3. Business Owners Offsetting Tax Liability with a Roth 401(k)

Many business owners sell their companies to fund their retirement, which can create considerable tax liability. By using a Roth instead of a tax-deferred 401(k) account, company owners can set aside money that can be withdrawn tax-free to fund part of their retirement before they sell their business.

While Roth 401(k)s can be ideal for certain types of investors, they aren’t appropriate for everyone. If you’re a new investor just starting out, want an upfront tax deduction to increase your tax refund, you may not want to use a Roth 401(k).

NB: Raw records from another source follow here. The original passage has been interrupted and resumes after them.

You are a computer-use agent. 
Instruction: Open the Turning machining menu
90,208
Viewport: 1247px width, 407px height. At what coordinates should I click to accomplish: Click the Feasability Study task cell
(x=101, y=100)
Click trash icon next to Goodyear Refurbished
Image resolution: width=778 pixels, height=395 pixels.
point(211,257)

Some investors who may not be a good fit for Roth 401(k)s include:

  • Newer Investors: If you’re just starting out or newer to investing, you may not want to use a Roth 401(k) right away. Get used to saving and managing your portfolio before deciding if a Roth is right for you.
  • Tax-deduction maximizers: Young couples or single investors who maximize their tax deductions each year won’t find much help from Roth 401(k)s. Roth 401(k) contributions aren’t tax-deductible, so you’d be better sticking with a traditional 401(k).
  • Small savers: If you don’t contribute more than a couple of thousand dollars per year to your retirement plan, you’re probably better off making tax-deductible contributions to a traditional 401(k) rather than setting up a Roth.
  • Ineligible investors: Unfortunately, if you aren’t eligible for a 401(k) through work or your plan doesn’t include a Roth 401(k), then you may not have the option of having an account.

If a Roth 401(k) isn’t right for you, some other accounts that may be better include:

  • Roth IRA: If you aren’t eligible for a Roth 401(k) at work or your plan doesn’t include a Roth 401(k), you may be able to set up a Roth IRA on your own. However, you’ll need to meet Roth IRA income limits and may be subject to different contribution requirements if you contribute to another retirement account at work or on your own.
  • Traditional IRA: A traditional IRA may be better for you if you’d like to make tax-deductible contributions and aren’t eligible for retirement benefits through your work. If you are eligible for an employer-sponsored plan, you may still be able to use a traditional IRA but with different contribution limits.
  • Simplified employee pension IRA: SEP IRAs are great retirement plans for self-employed individuals who want the high contribution limits of a 401(k) without the administration costs. Contributions are discretionary each year and tax-deductible but, if you have employees, you’ll need to fund employee contributions proportional to contributions you make for your own account based on annual compensation.

Roth 401(k) Investment Options

Roth 401(k) investors can choose from all of the investment options that are available as part of their broader 401(k) plan. While most Roth 401(k) investment options include mutual funds and target-date funds, other plans allow participants to invest in ETFs or even individual stocks and bonds.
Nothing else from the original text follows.